### HOW TO COMPLETE THIS TASK
In the entries below, spot each line with the word "Choose" and copy it.

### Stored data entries
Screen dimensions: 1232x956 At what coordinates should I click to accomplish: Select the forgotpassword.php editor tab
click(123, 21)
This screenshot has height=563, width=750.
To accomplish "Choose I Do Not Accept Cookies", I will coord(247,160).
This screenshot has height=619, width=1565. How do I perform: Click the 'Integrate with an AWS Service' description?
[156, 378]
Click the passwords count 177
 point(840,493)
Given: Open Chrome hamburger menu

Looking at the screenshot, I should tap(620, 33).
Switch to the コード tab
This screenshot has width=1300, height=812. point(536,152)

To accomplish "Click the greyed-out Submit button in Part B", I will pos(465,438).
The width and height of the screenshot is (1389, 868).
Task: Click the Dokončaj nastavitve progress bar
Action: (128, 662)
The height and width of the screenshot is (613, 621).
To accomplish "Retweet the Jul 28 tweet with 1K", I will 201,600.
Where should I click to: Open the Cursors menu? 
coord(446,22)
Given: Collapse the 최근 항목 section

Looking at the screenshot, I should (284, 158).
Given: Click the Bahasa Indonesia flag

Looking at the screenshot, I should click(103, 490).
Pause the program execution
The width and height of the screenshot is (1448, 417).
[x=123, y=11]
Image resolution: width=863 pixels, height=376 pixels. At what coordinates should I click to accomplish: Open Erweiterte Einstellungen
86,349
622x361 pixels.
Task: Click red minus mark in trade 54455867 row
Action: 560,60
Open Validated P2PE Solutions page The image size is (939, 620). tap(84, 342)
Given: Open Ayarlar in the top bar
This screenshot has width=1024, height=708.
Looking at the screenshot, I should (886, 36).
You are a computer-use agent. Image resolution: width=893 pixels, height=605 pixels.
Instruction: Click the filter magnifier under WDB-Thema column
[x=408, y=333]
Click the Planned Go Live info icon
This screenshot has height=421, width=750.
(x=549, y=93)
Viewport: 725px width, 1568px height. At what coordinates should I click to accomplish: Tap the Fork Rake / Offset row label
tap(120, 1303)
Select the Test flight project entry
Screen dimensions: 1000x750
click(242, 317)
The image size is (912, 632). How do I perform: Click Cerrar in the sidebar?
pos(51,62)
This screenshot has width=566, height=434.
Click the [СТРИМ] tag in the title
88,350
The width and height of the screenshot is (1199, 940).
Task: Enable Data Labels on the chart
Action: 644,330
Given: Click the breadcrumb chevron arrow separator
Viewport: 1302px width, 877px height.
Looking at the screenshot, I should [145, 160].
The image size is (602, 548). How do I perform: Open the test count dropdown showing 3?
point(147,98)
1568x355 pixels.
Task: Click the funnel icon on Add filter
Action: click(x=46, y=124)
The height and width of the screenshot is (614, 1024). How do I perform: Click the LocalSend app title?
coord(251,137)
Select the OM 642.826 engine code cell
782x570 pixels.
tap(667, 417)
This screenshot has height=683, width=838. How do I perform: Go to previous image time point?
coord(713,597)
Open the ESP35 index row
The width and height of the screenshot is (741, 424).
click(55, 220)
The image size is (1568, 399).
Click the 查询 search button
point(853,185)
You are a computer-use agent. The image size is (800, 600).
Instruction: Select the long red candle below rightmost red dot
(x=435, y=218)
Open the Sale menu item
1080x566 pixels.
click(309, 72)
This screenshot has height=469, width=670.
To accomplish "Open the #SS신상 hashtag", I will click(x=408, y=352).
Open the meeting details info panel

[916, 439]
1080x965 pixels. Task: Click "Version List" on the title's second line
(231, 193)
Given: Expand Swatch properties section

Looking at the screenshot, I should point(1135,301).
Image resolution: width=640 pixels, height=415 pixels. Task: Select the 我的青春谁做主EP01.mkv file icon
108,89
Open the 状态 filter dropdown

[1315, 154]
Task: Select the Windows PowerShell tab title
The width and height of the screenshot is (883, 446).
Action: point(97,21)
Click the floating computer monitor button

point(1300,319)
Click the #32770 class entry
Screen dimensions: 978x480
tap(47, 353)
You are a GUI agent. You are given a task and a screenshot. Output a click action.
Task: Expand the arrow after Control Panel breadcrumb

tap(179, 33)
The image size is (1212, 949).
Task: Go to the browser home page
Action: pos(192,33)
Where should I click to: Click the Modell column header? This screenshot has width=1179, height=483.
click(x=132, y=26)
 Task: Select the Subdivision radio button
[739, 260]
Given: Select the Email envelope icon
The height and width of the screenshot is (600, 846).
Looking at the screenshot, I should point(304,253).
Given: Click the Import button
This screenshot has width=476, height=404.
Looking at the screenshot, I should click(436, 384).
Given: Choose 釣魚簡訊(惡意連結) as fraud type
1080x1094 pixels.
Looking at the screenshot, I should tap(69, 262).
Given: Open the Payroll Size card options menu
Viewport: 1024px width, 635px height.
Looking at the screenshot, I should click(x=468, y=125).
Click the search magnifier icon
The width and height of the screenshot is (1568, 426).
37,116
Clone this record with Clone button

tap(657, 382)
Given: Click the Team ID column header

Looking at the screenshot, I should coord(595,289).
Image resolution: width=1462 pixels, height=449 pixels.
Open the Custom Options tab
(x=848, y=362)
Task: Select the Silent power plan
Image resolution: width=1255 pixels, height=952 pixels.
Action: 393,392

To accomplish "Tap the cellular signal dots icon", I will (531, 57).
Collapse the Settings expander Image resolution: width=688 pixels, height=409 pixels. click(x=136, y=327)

### YOUR RESPONSE
To accomplish "Choose I Do Not Accept Cookies", I will coord(247,160).
Given: Choose 釣魚簡訊(惡意連結) as fraud type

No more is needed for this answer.